女は必ず陰口を叩き人を貶める。そこに快楽でも見出しているのでは、と思えるほどに。
「だから、絶対禁止で。もし言った場合は懲戒処分を」
呆れてるようだが、俺だぞ。絶対、裏で気色悪い奴とか、死ねばいいのにとか、好き放題言い捲られる。
「そんなリスクがあるんです」
「あのねえ」
信じて無いのか?
やっぱり課長も女だ。同性を庇ってしまうのだろう。結局、俺の言い分なんて通らないのか。
「君、自己評価低すぎ」
「は?」
課長曰く、女性社員の間でも有望株のひとり、と見られていると。会話が無く無視されていることで接点を持てないが、狙ってる女性はそこそこ居るとか。
あり得ん。散々Gの如く嫌われてきた俺だぞ。
「社会ではね、実績が全て。見てくれとか過去じゃないの」
前も言ったはずだと。学生が毛嫌いしても、それは表面しか見てないから。所詮学生なんてバカなのだから、中身まで見る目を養えていない。

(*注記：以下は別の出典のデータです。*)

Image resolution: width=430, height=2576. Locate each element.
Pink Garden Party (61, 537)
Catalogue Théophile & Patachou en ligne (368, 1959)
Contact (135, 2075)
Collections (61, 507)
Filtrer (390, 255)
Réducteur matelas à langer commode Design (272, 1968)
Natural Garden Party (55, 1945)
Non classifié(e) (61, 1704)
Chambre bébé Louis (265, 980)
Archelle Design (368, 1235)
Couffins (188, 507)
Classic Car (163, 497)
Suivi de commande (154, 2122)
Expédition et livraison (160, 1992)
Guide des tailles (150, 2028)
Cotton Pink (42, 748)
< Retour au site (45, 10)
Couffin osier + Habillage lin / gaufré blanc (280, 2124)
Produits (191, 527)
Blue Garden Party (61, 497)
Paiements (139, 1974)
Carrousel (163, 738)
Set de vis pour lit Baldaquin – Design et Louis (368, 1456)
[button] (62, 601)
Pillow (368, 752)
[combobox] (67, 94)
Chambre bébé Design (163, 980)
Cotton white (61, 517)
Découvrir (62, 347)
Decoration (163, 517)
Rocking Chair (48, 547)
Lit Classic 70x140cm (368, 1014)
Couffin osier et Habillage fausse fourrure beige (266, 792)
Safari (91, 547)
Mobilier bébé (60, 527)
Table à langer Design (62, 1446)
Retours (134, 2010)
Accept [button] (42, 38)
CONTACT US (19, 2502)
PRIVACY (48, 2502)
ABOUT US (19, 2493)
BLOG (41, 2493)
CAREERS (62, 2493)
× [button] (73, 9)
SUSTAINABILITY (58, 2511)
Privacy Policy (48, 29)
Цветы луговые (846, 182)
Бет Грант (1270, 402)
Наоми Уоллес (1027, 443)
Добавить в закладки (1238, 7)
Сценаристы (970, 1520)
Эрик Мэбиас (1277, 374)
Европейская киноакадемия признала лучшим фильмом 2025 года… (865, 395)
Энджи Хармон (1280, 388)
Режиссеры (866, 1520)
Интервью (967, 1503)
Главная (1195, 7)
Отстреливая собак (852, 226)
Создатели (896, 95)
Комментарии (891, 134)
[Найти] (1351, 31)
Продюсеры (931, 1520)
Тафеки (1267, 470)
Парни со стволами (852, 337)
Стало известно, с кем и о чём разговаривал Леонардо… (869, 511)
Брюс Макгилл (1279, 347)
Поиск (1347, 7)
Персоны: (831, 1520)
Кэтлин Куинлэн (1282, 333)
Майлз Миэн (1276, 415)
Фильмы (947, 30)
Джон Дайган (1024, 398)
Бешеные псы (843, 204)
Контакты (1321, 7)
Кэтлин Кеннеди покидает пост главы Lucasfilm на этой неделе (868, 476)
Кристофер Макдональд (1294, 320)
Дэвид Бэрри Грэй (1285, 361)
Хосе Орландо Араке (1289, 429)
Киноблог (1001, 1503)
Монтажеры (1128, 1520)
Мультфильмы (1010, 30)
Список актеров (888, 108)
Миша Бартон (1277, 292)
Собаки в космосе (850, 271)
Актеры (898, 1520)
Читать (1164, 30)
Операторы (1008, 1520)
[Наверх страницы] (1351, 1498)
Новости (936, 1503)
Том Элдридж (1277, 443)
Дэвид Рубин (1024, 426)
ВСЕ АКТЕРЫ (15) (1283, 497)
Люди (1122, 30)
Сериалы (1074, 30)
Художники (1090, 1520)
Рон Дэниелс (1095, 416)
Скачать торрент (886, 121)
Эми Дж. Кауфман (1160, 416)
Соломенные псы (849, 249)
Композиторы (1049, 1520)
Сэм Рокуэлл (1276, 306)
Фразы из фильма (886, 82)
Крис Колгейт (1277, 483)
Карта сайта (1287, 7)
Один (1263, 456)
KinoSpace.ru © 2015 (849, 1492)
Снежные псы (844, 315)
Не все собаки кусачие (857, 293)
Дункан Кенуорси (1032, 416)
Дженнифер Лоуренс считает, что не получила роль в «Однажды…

しかし社会経験を積むことで、中身を見る目も養えてくる。仕事ができる人ほど中身を重視するようになる。見た目なんてのは些細な問題。
「だから陰口が一切無いとは言わないけど、君に関して悪く言う人は、殆ど居ないから」
安心しろと。
その上で長峰とも付き合えと言ってる。
「何を心配してるのか知らないけど、彼女なら大丈夫」
俺の全てを受け入れる覚悟はあるはずだからと。
今どき、あんないい子は他を探しても居ないとまで。
「社内の女性の誰と比較しても、あの子の良さには届かないから」
勿論、自分も含めてだそうだ。まあ、バリキャリ課長に男は不要だろうけどな。
「今日、ちゃんと声を掛けてあげなさい。待ってるから」
悲しませないで喜ばせてみろと。
いい笑顔を見せて尽くすはずだからとも。俺の不安を払しょくし、生涯共に歩んでくれる相手だと言ってる。
なんでそんなことが分かるのか聞くと。
「同性ならでは、ってこと」
人を見る目は養われてる、そう自慢気に語る課長だった。